No obstante, una vez concluida la guerra civil española, Franco se negó a entrar en la contienda mundial, pese a la insistencia de Hitler. Argumentó que España estaba exhausta después de los tres años de conflagración bélica y necesitaba antes reconstruirse. No aceptó la invitación para reunirse en Berlín. Precavido, jamás aceptó Franco viajar fuera del país, ni volvió nunca a subirse a un avión. Hubo una tensa reunión entre ambos, en un vagón de ferrocarril colocado en la línea fronteriza con Francia, de modo que Hitler subió del lado francés y Franco lo hizo del extremo ubicado en suelo español.

Amenazante, el führer le insistió al caudillo que permitiera al menos que una fuerza militar germana cruzara la península para arrebatarles el peñón de Gibraltar a los ingleses. Desconfiado, Franco se negó. Declaró a España “país no beligerante”, sin proclamarse neutral, pues era obvia su cercanía con los fascismos, pero evitando meter al país en la guerra. “Eso hay que reconocérselo – recuerdo decir a mi papá – nos evitó más sufrimiento y destrucción al dejar a España fuera de la segunda guerra mundial; desafió a Hitler.”

Tampoco frente a Estados Unidos se arrugó el generalísimo, como él gustaba hacerse llamar. Desafió al imperio negándose a romper relaciones con Cuba después del triunfo de la revolución. Trataba a la isla como se trata a un hijo descarriado, coherente con su discurso de España como madre de las que fueron sus colonias. Por encima de las distancias ideológicas, sentía simpatía por Fidel Castro (cuyo padre era asimismo originario de Galicia) a quien permitió visitar la tierra de sus ancestros. Cada uno respetaba en el otro el sentido de la dignidad que les llevó a no doblarse ante el imperialismo, aunque eso implicara pagar el precio del aislamiento.

En tal aspecto guarda parecido otro dictador de muy merecida mala fama: el general Maximiliano Hernández Martínez. Responsable máximo, aunque ciertamente no el único, de la matanza del 32, en la que fueron masacradas unas 30 mil personas, instauró una férrea dictadura personal en El Salvador que se alargó por casi trece años. Resistió un intento de sacarlo del poder por la fuerza de las armas en el mes de abril de 1944 y, extrañamente, el mes siguiente, aceptó renunciar y abandonar el país tras la protesta pacífica que iniciaron los estudiantes universitarios.

Estudios historiográficos recientes muestran que su decisión más la determinó el consenso entre la elite económica y Estados Unidos de que el dictador ya no era imprescindible y que se había convertido en un estorbo para sus intereses. Se ha dicho que le perjudicó su fama de germanófilo y sospechoso de simpatías con el nazismo. Las verdaderas razones hay que buscarlas más bien en sus políticas económicas. Fue por ellas que le pidieron irse.

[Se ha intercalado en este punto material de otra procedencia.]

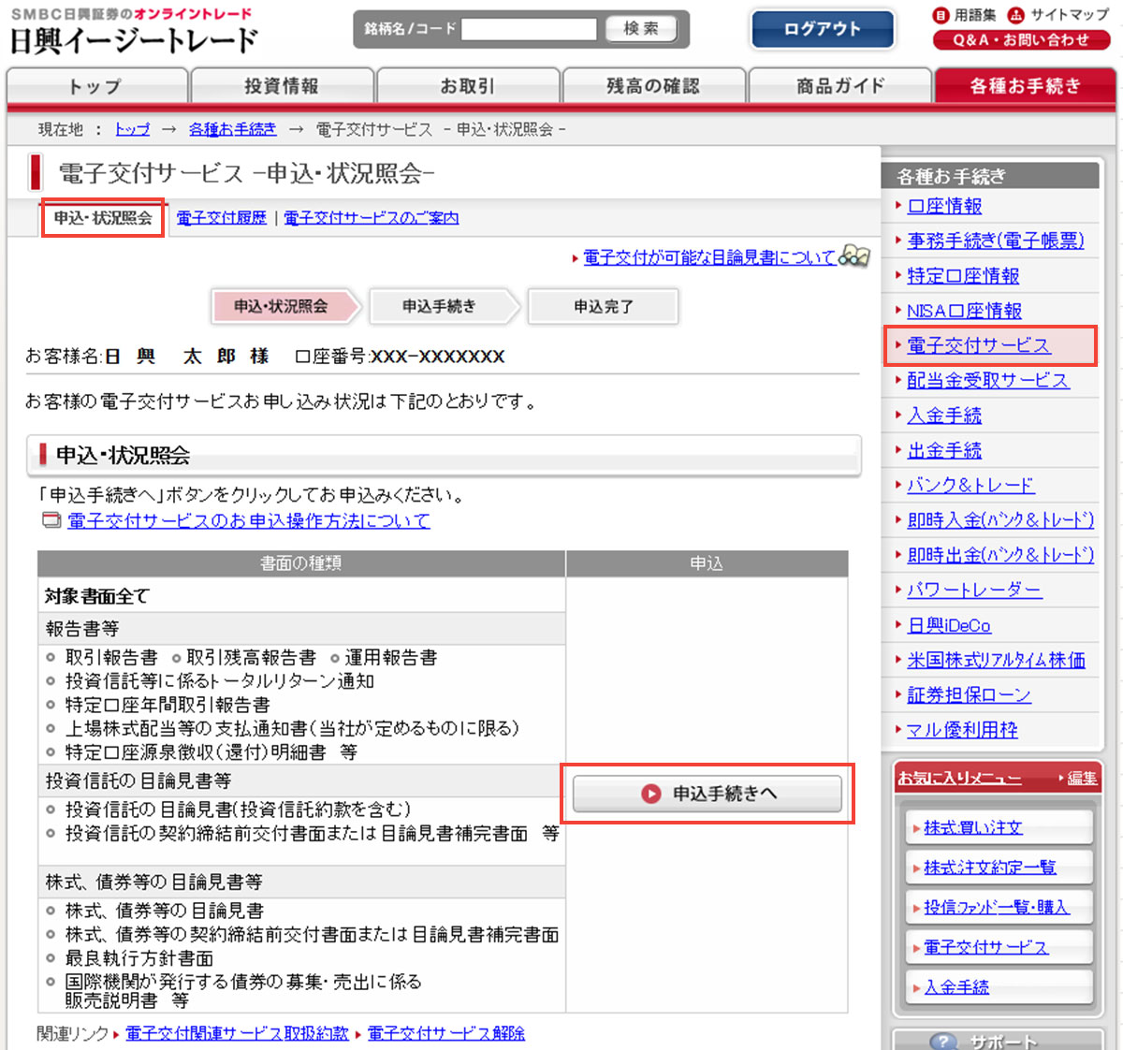Click the 銘柄名/コード search input field
The image size is (1123, 1050).
[x=529, y=29]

Martínez, en su nacionalismo algo primitivo, se negó a ser un simple instrumento de la oligarquía de su país y se empeñó, por ejemplo, en reducir a cero la deuda externa, como una forma de alcanzar mayor independencia. Rechazó la importación de maquinaria, condición para el desarrollo dirían sus detractores, porque consideraba que la industria perjudicaría y arruinaría a miles de productores artesanales. Mantenía la paz y el orden a puro terror – a los ladrones mandaba a cortarles la mano – pero tampoco permitía la corrupción entre los funcionarios de gobierno. La inversión extranjera no era estimulada en su gobierno, sino vista con desconfianza. Por eso, al repudio de los de abajo acabó por sumarse el rechazo de los de arriba.

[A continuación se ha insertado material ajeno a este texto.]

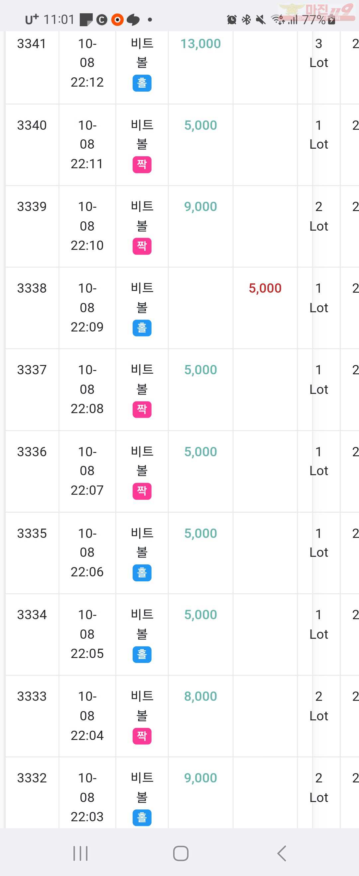Tap the pink 짝 badge in row 3340
Viewport: 359px width, 876px height.
point(142,165)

En conclusión, aunque como se dice “no debe olvidarse que aun el menos fascista, de entre los fascistas, es también fascista” y que une a los dictadores que comentamos mucho más de lo que los separa, sin embargo no son lo mismo. Nunca será igual el cínico que no cree en nada que el fanático que mata por sus ideas, el mercenario al servicio de otros que aquel que defiende un programa, el servidor del imperialismo que el nacionalista con un proyecto de patria. Son como animales salvajes, bestias, pero debe distinguirse la hiena del león, los coyotes del jaguar, los carroñeros del cazador.